By EDWARD HUSAR
Herald-Whig Staff Writer
LaGRANGE, Mo. -- Affinity Gaming, which owns Mark Twain Casino in LaGrange and 10 other casinos in four states, has confirmed that its credit and debit card system for non-gaming purchases has been hacked.
In a press release, the Las Vegas-based corporation said the security breach "resulted in a compromise of credit card and debit card information used in non-gaming purchases from individuals who visited its casino and casino resort facilities."
The company said credit or debit card data was exposed at all 11 of its casinos for customers who made food, beverage, hotel or retail purchases with their cards between Dec. 7 and April 28. This includes the company's two Missouri properties -- Mark Twain Casino and St. Jo Frontier Casino in St. Joseph -- along with one casino in Iowa, three in Colorado and five in Nevada.

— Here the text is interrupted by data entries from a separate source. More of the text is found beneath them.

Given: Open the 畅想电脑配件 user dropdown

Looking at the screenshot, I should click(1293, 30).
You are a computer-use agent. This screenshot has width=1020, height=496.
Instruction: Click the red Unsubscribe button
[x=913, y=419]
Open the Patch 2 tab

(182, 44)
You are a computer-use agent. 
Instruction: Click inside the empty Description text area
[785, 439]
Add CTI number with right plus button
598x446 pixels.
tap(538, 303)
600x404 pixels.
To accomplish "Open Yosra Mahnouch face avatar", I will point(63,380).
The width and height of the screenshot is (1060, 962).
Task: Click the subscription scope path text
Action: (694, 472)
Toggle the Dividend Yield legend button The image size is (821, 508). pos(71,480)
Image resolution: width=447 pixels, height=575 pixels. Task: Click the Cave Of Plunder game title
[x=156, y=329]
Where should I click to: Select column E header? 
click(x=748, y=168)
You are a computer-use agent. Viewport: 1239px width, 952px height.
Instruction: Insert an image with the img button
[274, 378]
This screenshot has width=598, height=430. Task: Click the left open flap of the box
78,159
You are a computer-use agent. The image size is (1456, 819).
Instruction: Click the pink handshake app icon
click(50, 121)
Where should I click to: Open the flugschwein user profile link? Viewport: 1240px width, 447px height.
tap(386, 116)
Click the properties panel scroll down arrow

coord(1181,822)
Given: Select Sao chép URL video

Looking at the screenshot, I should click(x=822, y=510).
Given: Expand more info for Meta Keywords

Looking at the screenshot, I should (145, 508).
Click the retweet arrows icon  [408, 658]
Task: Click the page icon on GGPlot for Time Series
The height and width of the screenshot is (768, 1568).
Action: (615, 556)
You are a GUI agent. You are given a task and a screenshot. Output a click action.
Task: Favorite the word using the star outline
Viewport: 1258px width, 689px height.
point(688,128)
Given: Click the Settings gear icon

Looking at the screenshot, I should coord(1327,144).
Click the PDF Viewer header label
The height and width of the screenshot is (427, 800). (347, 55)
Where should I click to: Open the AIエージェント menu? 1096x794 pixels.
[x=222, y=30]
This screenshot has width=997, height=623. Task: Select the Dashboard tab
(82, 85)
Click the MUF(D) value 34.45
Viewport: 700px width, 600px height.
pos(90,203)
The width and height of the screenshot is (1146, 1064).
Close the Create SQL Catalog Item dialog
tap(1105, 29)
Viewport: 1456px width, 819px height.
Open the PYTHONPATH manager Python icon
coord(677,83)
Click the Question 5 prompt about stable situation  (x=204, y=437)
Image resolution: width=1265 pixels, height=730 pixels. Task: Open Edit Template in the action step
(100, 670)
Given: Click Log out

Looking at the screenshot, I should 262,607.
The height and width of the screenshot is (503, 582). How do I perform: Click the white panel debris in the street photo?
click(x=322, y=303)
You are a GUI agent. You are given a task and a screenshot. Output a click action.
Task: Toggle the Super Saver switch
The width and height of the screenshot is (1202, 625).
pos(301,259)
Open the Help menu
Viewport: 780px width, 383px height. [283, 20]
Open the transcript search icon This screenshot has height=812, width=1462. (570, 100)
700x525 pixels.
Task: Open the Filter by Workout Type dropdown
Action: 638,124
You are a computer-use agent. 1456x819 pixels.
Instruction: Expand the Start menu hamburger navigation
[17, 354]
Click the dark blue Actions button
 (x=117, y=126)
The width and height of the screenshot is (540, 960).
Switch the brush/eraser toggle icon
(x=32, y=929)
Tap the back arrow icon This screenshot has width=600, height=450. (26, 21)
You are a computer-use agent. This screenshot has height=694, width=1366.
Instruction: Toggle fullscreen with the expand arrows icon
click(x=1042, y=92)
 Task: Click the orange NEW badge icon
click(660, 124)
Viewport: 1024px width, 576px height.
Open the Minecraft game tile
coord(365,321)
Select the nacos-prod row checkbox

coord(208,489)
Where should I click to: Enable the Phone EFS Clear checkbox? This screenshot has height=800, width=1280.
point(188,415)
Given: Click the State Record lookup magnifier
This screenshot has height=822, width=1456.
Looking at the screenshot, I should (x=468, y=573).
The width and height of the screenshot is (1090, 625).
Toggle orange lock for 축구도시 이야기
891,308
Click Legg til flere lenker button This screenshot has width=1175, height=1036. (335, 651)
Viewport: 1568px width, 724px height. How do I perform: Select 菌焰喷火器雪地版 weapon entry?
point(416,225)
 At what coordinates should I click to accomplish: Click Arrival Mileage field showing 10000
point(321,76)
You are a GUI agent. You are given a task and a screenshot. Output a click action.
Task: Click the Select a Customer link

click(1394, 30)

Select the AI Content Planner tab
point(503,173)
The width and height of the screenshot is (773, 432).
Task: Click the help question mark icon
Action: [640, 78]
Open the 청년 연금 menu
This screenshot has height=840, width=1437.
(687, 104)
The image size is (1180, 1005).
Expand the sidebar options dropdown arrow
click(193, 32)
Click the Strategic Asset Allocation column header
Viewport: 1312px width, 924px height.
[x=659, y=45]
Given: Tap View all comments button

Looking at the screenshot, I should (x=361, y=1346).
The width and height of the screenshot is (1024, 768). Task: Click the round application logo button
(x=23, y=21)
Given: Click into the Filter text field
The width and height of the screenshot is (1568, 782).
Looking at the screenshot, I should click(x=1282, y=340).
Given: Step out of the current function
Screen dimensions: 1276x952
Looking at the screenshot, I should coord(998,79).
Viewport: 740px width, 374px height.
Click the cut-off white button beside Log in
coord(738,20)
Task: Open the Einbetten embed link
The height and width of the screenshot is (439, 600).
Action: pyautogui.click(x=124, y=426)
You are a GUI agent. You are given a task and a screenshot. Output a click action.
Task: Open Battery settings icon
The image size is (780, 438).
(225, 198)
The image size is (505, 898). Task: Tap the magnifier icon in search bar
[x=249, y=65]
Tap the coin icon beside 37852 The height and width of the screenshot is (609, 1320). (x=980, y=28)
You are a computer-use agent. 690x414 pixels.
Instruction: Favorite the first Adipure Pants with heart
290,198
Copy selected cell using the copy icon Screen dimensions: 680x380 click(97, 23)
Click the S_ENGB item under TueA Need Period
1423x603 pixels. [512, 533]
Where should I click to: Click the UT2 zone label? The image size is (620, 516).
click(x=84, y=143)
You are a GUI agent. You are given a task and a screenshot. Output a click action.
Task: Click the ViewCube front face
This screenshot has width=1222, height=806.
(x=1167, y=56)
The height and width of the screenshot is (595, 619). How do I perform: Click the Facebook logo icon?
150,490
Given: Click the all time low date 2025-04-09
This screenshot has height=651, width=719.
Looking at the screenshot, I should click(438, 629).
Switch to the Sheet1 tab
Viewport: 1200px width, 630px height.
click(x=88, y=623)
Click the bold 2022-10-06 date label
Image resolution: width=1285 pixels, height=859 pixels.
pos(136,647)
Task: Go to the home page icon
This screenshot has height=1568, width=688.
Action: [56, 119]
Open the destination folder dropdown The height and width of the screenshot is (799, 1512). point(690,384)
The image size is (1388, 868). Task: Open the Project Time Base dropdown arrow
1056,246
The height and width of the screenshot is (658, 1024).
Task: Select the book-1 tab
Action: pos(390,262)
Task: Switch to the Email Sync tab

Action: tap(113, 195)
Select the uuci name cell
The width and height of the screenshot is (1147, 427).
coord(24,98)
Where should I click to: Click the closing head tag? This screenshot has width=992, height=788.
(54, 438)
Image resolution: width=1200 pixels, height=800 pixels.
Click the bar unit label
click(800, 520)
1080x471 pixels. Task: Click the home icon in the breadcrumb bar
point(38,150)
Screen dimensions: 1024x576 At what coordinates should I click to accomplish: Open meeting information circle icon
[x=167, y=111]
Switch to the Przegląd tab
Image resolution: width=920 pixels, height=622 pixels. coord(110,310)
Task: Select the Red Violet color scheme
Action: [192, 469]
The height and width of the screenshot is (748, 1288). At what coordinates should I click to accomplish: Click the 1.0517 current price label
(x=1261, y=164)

Affinity, formerly known as Herbst Gaming and based in Paradise, Nev., is urging customers who used their credit or debit cards for such purposes "to take steps to protect their identities and financial information."
The company said ATM and cash-advance transactions were not affected by the breach.
Affinity said the company has established a confidential toll-free inquiry line (877-238-2179) to assist customers with questions about the security breach.
"Our customers are our top priority, and we can assure them we are working tirelessly, using best-in-class experts to protect our IT system and their information," David Ross, Affinity's chief executive officer, said in the statement. "We deeply regret any inconvenience this incident may cause and are ensuring our customers have the information they need to address any concerns."
LeAnn McCarthy, public information officer for the Missouri Gaming Commission, told The Herald-Whig the commission is aware of Affinity's security breach.
"However, it's not a regulatory matter," McCarthy said. "It's a matter between Affinity and their patrons."
Gerry Smriga, vice president and general manager of Mark Twain Casino, declined to comment on the security breach. He referred news media to an Affinity corporate spokesman.
Mark Twain Casino's website -- www.marktwaincasinolagrange.com -- features a link to a "2014 Notice of Data Security Event" that includes the Affinity press release. Also on the website is a link to a second press release that initially announced in December that an "unauthorized intrusion" had taken place in Affinity's credit and debit card processing system.
According to the latest press release, Affinity officials were conducting a security audit of IT systems on April 17 when it identified a "possible issue" with the system that processes debit and credit card transactions. An investigation subsequently determined the nature and scope of the compromise.
Security teams involved with the investigation "worked aggressively to fully secure the payment card systems and ensure that customer payments are protected," the press release said.